What you will do —
Reproduce only the lines that run from the line with "The image size is (1196, 586)." to the last line of the material, both ends included, exactly as they appear.

================

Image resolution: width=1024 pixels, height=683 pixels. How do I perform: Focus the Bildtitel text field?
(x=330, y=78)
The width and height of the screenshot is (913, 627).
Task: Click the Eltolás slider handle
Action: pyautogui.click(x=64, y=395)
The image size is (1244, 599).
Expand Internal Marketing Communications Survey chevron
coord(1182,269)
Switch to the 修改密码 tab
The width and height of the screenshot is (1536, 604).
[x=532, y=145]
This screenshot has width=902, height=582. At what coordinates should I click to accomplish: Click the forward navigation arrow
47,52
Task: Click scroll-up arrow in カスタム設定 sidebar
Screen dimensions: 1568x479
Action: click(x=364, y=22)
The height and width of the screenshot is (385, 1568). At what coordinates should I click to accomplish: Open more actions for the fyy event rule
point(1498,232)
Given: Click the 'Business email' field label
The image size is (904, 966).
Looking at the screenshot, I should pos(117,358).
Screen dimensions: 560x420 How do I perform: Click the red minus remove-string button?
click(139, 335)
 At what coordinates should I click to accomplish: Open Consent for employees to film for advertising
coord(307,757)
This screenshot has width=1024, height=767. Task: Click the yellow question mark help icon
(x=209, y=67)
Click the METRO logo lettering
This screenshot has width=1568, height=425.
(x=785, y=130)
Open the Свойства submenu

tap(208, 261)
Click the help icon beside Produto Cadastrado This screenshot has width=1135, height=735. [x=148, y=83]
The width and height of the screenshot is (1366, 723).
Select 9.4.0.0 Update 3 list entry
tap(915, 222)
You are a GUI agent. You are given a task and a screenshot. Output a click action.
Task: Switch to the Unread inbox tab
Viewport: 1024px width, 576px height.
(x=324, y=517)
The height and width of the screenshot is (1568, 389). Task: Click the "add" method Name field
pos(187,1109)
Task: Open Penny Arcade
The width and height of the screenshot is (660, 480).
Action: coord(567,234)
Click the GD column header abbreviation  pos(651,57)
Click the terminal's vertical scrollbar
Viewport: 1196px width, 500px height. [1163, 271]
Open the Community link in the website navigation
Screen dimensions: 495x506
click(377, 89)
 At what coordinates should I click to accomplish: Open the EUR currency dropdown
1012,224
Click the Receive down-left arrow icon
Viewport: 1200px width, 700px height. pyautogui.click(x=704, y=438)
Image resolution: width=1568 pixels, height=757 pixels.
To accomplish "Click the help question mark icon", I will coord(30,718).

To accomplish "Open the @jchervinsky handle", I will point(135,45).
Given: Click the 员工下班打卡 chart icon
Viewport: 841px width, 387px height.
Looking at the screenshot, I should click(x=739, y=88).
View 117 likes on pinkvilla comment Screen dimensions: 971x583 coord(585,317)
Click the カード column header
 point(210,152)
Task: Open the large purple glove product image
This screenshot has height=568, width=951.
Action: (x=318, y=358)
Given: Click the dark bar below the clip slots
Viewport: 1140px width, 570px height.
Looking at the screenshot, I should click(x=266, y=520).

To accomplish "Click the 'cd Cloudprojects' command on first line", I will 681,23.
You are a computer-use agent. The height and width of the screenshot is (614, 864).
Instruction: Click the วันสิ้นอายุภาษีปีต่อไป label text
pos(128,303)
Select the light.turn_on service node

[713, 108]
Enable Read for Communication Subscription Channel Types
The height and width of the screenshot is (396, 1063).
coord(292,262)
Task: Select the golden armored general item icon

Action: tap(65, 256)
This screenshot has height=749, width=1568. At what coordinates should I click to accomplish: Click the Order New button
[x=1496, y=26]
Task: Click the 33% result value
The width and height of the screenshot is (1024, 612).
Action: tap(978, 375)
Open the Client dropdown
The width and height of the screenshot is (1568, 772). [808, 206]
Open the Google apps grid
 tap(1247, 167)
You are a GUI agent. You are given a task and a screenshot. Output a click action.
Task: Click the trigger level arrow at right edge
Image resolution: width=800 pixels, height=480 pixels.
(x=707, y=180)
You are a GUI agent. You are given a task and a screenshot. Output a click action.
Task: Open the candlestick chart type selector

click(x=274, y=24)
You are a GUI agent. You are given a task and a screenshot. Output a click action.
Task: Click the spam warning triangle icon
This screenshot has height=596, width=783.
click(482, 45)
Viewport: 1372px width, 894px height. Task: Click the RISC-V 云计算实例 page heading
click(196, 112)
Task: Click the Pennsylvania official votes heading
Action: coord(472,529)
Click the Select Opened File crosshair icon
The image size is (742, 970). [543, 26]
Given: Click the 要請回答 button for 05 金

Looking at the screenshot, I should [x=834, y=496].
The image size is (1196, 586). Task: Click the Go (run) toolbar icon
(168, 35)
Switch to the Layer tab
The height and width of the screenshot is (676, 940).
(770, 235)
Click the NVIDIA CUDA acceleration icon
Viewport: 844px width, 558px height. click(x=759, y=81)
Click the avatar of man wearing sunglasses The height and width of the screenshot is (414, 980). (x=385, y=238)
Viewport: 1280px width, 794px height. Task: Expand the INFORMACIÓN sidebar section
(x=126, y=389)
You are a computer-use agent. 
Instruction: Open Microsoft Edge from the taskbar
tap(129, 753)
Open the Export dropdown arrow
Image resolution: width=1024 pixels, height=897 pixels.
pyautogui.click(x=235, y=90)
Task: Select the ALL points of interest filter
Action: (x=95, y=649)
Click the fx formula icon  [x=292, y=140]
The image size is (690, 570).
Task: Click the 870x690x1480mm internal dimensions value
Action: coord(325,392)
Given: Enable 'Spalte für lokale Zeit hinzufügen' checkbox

================

Written solution —
The image size is (1196, 586). Task: Click the Go (run) toolbar icon
(168, 35)
Switch to the Layer tab
The height and width of the screenshot is (676, 940).
(770, 235)
Click the NVIDIA CUDA acceleration icon
Viewport: 844px width, 558px height. click(x=759, y=81)
Click the avatar of man wearing sunglasses The height and width of the screenshot is (414, 980). (x=385, y=238)
Viewport: 1280px width, 794px height. Task: Expand the INFORMACIÓN sidebar section
(x=126, y=389)
You are a computer-use agent. 
Instruction: Open Microsoft Edge from the taskbar
tap(129, 753)
Open the Export dropdown arrow
Image resolution: width=1024 pixels, height=897 pixels.
pyautogui.click(x=235, y=90)
Task: Select the ALL points of interest filter
Action: (x=95, y=649)
Click the fx formula icon  [x=292, y=140]
The image size is (690, 570).
Task: Click the 870x690x1480mm internal dimensions value
Action: coord(325,392)
Given: Enable 'Spalte für lokale Zeit hinzufügen' checkbox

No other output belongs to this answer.